#### Exercise materials:
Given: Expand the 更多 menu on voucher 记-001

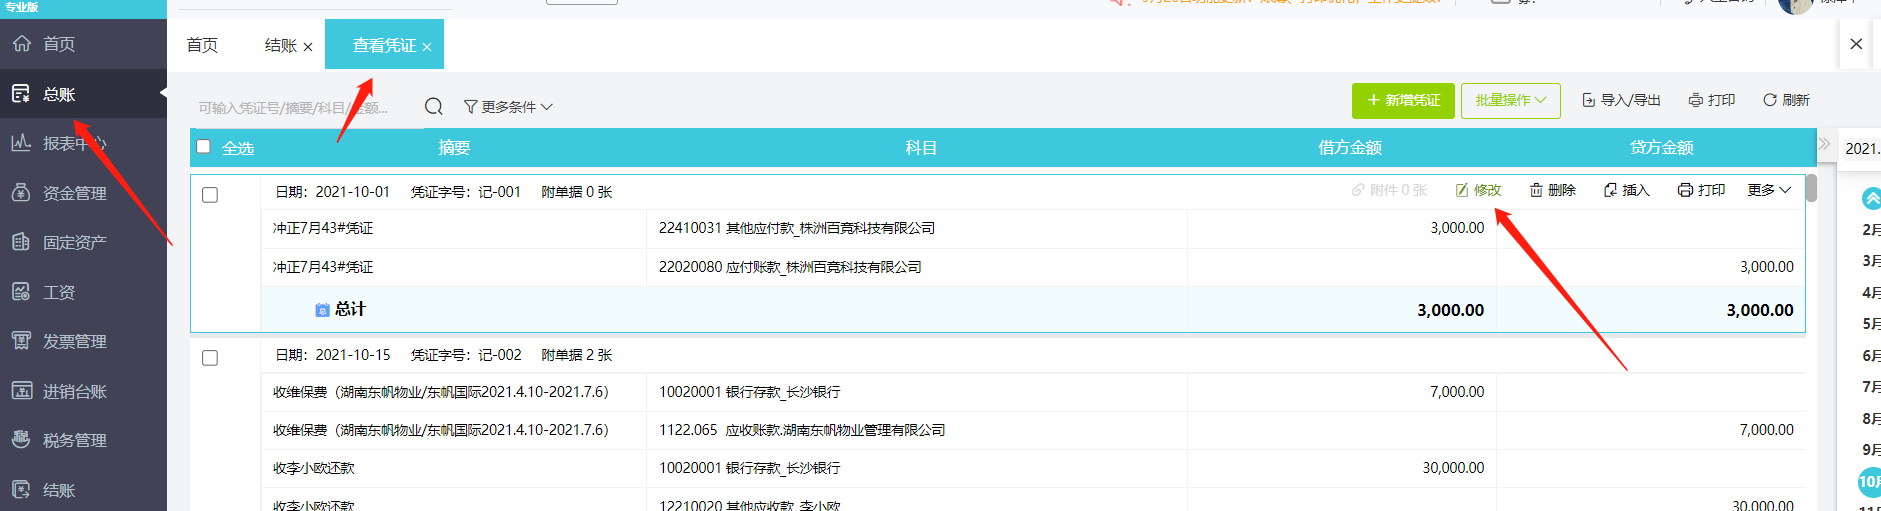Looking at the screenshot, I should (1768, 190).
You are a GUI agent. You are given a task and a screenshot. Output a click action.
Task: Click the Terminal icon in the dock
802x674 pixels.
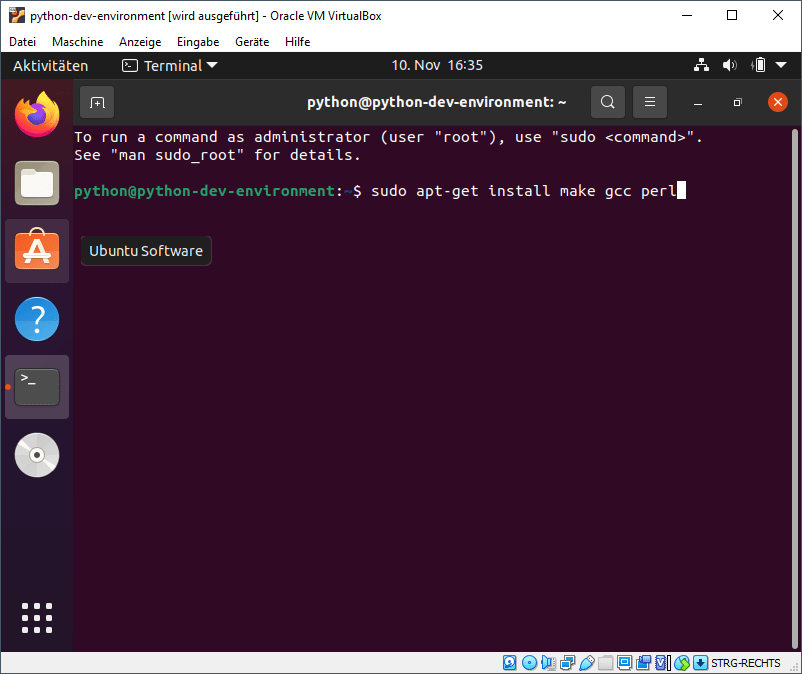click(x=37, y=387)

#### What is being asked:
Word for word, retype the lines from the one that contains "Task: Click the Terminal icon in the dock" through the final line of the data, both ends included, excluding pictures.

#### Result of this exercise:
Task: Click the Terminal icon in the dock
802x674 pixels.
click(x=37, y=387)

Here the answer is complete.